:: Given information ::
□ □ □
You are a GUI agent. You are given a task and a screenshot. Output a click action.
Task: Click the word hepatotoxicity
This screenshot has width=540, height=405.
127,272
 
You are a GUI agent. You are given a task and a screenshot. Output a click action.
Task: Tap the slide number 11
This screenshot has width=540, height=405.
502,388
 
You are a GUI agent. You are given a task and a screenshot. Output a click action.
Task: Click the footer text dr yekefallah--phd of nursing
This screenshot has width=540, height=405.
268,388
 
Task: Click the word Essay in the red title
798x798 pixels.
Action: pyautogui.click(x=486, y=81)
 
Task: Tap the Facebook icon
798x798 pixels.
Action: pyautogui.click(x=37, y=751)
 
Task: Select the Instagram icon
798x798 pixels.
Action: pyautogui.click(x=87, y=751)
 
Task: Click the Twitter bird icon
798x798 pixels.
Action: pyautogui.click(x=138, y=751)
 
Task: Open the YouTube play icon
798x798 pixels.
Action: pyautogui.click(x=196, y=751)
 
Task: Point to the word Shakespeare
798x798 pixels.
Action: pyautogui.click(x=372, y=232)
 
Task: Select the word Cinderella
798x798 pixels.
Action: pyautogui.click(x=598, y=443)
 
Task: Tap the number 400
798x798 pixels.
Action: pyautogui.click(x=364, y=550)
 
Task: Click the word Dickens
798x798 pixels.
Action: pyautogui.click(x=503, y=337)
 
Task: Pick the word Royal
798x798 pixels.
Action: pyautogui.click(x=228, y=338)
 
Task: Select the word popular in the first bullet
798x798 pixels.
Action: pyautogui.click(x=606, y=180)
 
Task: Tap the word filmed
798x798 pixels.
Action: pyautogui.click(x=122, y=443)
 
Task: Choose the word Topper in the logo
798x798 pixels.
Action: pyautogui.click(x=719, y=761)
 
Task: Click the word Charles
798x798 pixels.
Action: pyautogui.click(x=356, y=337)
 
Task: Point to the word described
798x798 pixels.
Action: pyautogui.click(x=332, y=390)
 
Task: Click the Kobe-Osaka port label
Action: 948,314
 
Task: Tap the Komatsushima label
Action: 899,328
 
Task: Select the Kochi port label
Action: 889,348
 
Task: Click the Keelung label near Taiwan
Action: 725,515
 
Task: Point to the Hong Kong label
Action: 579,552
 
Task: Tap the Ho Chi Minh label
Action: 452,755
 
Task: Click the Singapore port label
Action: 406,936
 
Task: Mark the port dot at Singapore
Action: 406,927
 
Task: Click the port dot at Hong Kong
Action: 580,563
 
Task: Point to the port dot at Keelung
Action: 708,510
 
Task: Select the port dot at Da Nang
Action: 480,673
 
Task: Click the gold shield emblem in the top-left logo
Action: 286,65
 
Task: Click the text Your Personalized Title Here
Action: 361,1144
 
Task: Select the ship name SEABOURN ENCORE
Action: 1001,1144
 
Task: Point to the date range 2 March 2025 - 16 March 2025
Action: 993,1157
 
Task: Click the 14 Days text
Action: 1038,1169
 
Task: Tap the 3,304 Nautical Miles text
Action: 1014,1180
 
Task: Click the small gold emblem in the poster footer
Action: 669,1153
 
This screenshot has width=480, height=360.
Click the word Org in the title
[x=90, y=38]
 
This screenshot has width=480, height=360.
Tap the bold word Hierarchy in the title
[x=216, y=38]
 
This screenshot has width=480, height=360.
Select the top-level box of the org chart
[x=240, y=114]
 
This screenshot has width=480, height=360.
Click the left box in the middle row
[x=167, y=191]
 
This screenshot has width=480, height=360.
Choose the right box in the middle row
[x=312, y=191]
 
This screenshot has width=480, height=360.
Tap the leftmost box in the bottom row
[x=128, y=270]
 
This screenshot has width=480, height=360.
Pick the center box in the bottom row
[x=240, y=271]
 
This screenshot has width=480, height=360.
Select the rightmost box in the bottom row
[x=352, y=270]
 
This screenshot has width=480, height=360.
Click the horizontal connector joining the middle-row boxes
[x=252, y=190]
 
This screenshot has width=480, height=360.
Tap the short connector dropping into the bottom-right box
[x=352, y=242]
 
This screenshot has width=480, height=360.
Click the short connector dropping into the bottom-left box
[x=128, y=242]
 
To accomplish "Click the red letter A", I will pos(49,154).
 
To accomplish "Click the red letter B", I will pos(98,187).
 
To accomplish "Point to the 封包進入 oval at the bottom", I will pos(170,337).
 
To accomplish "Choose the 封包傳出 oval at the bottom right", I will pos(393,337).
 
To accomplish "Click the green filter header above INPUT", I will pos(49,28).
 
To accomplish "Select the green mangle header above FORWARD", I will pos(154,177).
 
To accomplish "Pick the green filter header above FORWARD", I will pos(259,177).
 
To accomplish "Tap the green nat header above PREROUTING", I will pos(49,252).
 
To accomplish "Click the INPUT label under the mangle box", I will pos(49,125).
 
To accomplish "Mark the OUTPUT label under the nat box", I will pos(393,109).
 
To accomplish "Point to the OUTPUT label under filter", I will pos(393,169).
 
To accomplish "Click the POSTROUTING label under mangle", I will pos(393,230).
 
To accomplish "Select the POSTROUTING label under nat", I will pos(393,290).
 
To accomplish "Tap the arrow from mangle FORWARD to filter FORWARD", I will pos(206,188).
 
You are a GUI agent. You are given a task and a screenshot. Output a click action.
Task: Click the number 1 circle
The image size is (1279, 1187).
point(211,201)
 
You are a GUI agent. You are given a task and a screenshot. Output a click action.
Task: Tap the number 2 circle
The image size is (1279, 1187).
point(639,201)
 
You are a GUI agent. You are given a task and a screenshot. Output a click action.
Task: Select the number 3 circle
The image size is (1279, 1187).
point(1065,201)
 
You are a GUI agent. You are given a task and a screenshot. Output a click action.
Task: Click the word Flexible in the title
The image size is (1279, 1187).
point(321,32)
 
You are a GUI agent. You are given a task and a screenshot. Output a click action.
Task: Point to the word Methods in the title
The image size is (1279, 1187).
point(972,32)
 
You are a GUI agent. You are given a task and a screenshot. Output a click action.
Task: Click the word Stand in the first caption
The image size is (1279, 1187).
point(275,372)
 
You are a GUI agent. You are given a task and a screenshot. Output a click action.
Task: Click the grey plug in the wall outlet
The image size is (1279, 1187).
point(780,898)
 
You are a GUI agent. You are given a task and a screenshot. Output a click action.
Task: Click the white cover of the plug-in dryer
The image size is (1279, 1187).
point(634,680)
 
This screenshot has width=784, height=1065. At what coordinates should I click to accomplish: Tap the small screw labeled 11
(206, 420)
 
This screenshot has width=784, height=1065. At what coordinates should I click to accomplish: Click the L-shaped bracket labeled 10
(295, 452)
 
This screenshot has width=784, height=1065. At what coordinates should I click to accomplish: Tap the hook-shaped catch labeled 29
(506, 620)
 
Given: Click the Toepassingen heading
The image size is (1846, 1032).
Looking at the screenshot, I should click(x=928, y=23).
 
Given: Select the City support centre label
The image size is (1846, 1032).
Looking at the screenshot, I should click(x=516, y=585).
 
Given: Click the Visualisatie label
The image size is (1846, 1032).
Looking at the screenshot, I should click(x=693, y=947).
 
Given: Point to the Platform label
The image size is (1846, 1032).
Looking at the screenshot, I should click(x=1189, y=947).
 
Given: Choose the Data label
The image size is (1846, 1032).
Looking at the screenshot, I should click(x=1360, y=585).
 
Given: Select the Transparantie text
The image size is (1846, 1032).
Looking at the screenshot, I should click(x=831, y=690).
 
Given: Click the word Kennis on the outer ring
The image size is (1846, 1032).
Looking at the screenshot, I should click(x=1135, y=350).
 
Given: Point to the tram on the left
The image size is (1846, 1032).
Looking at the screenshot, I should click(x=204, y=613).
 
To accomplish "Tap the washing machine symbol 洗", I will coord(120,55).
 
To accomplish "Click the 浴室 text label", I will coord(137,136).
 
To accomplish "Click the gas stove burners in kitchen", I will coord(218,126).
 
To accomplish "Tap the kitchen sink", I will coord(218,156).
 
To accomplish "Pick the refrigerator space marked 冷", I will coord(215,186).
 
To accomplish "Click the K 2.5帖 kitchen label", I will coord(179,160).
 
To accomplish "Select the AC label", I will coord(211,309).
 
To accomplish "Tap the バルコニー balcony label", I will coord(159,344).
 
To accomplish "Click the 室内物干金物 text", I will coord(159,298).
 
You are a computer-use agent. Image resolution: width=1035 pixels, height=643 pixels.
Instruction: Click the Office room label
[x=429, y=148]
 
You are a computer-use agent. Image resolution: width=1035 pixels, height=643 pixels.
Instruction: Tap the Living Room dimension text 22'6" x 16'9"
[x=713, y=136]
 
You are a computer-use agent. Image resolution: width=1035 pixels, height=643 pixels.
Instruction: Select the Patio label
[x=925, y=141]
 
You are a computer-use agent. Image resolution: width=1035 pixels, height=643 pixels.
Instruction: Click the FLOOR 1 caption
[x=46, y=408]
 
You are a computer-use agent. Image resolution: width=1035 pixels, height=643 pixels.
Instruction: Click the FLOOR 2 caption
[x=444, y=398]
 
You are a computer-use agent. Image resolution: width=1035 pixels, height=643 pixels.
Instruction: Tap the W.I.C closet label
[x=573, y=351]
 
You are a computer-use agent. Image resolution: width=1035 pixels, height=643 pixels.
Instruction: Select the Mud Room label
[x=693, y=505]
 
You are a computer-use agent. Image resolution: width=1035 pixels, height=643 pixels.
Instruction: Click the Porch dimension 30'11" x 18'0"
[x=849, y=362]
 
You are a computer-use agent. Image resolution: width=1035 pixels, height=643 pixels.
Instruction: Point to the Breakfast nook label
□ □ □
:: Task details ::
Reproduce the data from the line that contains "Task: Click the word Charles" through the line that contains "[x=167, y=191]", with both of those lines included. Multiply every click coordinate in the answers by 0.8 and round each result to a whole number, rounding halves up, and leave all other text on those lines unchanged.

:: Response ::
Task: Click the word Charles
798x798 pixels.
Action: pyautogui.click(x=285, y=270)
 
Task: Point to the word described
798x798 pixels.
Action: pyautogui.click(x=266, y=312)
 
Task: Click the Kobe-Osaka port label
Action: 758,251
 
Task: Tap the Komatsushima label
Action: 719,262
 
Task: Select the Kochi port label
Action: 711,278
 
Task: Click the Keelung label near Taiwan
Action: 580,412
 
Task: Point to the Hong Kong label
Action: 463,442
 
Task: Tap the Ho Chi Minh label
Action: 362,604
 
Task: Click the Singapore port label
Action: 325,749
 
Task: Mark the port dot at Singapore
Action: 325,742
 
Task: Click the port dot at Hong Kong
Action: 464,450
 
Task: Point to the port dot at Keelung
Action: 566,408
 
Task: Select the port dot at Da Nang
Action: 384,538
 
Task: Click the gold shield emblem in the top-left logo
Action: 229,52
 
Task: Click the text Your Personalized Title Here
Action: 289,915
 
Task: Select the ship name SEABOURN ENCORE
Action: 801,915
 
Task: Point to the date range 2 March 2025 - 16 March 2025
Action: 794,926
 
Task: Click the 14 Days text
Action: 830,935
 
Task: Tap the 3,304 Nautical Miles text
Action: 811,944
 
Task: Click the small gold emblem in the poster footer
Action: 535,922
 
This screenshot has width=480, height=360.
Click the word Org in the title
[x=72, y=30]
 
This screenshot has width=480, height=360.
Tap the bold word Hierarchy in the title
[x=173, y=30]
 
This screenshot has width=480, height=360.
Select the top-level box of the org chart
[x=192, y=91]
 
This screenshot has width=480, height=360.
Click the left box in the middle row
[x=134, y=153]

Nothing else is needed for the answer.